(Two early significant political influences, musically and otherwise)
I possess, still, the same overall view since retiring–that the world is in other/s’ hands.
My marching and sign-carrying days are certainly o’er. No more will I march on the Leg for teachers, walk picket lines as a letter carrier or for school secretaries, or assemble in Mill Woods park to denounce Kleinian health-care gutting.
Never again will I strap on a guitar and sing “Where Have All the Flowers Gone?” as I once did with a musical friend in first year u near the Manitoba Leg on Memorial Blvd. at an anti-Vietnam rally.

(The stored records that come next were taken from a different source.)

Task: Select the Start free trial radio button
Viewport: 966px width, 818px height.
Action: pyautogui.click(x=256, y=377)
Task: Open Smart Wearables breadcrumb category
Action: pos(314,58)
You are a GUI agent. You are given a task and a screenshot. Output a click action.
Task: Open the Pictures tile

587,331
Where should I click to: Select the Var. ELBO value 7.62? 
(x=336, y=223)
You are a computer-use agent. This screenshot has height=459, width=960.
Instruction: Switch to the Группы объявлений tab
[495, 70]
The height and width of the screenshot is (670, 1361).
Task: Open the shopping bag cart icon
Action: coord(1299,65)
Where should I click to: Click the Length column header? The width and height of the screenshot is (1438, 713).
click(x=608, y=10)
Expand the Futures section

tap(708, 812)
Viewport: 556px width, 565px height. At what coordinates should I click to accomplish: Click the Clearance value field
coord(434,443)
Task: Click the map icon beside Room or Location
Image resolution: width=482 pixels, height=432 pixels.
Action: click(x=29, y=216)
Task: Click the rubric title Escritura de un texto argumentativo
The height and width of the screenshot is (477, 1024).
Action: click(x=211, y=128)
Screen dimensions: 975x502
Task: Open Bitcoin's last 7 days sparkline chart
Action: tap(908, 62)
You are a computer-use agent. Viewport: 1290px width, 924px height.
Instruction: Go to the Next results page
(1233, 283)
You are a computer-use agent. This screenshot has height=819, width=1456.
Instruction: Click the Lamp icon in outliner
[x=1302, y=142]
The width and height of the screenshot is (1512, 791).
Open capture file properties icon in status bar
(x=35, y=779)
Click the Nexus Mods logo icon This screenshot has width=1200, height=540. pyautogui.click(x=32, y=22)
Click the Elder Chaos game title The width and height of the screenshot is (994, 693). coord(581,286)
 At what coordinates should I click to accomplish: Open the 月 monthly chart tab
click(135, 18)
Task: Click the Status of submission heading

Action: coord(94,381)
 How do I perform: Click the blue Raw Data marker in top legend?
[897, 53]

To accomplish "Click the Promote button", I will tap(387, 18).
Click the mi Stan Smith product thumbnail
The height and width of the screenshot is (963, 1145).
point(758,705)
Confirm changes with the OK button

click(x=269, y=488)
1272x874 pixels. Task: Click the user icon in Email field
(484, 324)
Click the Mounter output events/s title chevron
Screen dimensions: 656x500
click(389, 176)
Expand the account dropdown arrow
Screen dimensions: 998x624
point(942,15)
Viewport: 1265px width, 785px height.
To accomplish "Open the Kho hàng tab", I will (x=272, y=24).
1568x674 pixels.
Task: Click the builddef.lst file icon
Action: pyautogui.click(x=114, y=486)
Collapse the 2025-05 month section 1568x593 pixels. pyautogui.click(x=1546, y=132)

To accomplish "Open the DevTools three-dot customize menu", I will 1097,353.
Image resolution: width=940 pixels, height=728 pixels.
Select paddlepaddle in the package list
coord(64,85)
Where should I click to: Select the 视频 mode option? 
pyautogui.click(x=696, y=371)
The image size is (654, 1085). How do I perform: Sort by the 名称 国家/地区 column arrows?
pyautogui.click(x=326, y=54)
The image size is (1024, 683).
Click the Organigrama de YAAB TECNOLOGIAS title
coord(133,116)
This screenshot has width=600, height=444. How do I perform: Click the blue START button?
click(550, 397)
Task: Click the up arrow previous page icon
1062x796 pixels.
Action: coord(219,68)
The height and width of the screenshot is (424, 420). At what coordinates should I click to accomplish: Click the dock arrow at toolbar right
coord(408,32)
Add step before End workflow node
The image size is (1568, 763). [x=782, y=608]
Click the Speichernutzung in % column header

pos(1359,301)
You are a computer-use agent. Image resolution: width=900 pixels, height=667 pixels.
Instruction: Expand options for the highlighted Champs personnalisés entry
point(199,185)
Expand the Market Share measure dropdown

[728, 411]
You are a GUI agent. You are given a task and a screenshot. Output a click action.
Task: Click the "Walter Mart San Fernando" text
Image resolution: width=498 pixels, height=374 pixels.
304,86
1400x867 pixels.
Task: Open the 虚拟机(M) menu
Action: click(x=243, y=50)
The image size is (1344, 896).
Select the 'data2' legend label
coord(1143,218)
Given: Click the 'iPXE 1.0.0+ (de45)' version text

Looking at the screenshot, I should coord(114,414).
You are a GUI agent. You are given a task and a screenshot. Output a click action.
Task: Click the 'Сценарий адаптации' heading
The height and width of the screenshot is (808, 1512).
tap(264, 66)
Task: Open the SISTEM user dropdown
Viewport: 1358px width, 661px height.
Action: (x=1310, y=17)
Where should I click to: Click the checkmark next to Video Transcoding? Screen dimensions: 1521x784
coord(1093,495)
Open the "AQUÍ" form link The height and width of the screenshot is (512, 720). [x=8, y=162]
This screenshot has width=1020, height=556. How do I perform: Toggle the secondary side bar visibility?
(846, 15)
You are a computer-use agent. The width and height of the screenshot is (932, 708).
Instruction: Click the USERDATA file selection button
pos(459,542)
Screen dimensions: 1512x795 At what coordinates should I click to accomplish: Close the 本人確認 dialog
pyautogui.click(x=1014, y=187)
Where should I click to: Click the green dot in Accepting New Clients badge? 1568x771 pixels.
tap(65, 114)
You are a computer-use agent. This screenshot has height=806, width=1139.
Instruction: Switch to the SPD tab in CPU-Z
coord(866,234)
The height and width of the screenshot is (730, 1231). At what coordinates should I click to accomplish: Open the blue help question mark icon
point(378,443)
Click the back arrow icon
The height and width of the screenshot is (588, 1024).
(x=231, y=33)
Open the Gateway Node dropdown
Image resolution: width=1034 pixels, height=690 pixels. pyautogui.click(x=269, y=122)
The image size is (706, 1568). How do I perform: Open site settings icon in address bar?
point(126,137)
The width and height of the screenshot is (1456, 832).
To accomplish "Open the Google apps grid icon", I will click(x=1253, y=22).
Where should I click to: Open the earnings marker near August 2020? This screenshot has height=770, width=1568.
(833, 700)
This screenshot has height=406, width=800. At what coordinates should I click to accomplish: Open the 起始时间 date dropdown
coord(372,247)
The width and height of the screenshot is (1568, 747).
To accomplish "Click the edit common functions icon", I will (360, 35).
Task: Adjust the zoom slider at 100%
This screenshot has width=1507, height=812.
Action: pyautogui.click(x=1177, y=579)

But I know a fair bit about crap-detecting which leads to too many political posts about the likes of weak, dangerous leaders like Trump, Trudeau, Smith, and even Sohi. Far safer and saner to protest there than taking to the street these days in crowds or with guns and knives. I don’t need that kind of gratuitous conflict to express myself. Peace is preferable to war and violence always.
The pandemic changed lots. Because of my three health conditions, I am mindful with contact outside of home. So I don’t get away from home except for family and appointment trips. Which has led to minimal contact at a time when Sartre’s “Hell is other people” seems to ring true on Tv news and in ubiquitous online trolling.
But I do have my moral positions and do more than ever before for my fellow humans via charitable donations to local (e.g., food bank), provincial, national charities (which may also help in international crises). I am the sort of person who always bought poppies, supported the vets, the homeless, and women in need of shelter. I’m the sort of person who filled up donation jars on check-out counters for years and enrolled in the public school’s charitable donation program. Lately, I have been donating all bottles to WINN House which does good work for women and donating various things to Good Will, which likewise, does good charitable work. If a person has ‘enough’, one should help out one’s fellow creatures and animals, too. “No man is an island.”
As a poet, I have written my share of political poems in addition to my poems about Nature and human relationships (both of which often have political aspects as well).
Ultimately, these days, I live fully and socially engaged in my own personal and family spaces for the most part while maintaining contact with many special friends. These are the people who like or love me and vice-versa; people with whom I can still make a difference, teach, help, or influence.
I also remain very connected with Nature (feeding and observing the backyard squirrel and birds each day).
A lot of my life has, incidentally, been political through 30 years of teaching and 30+ years of entertaining via approach to performing and choice of material presented. If I encountered something to say or support along the way, I did that even if it got me in trouble. One needs the courage of one’s convictions and occasionally one needs to stand up and be counted for. There can be no personal integrity without fearlessness, ever.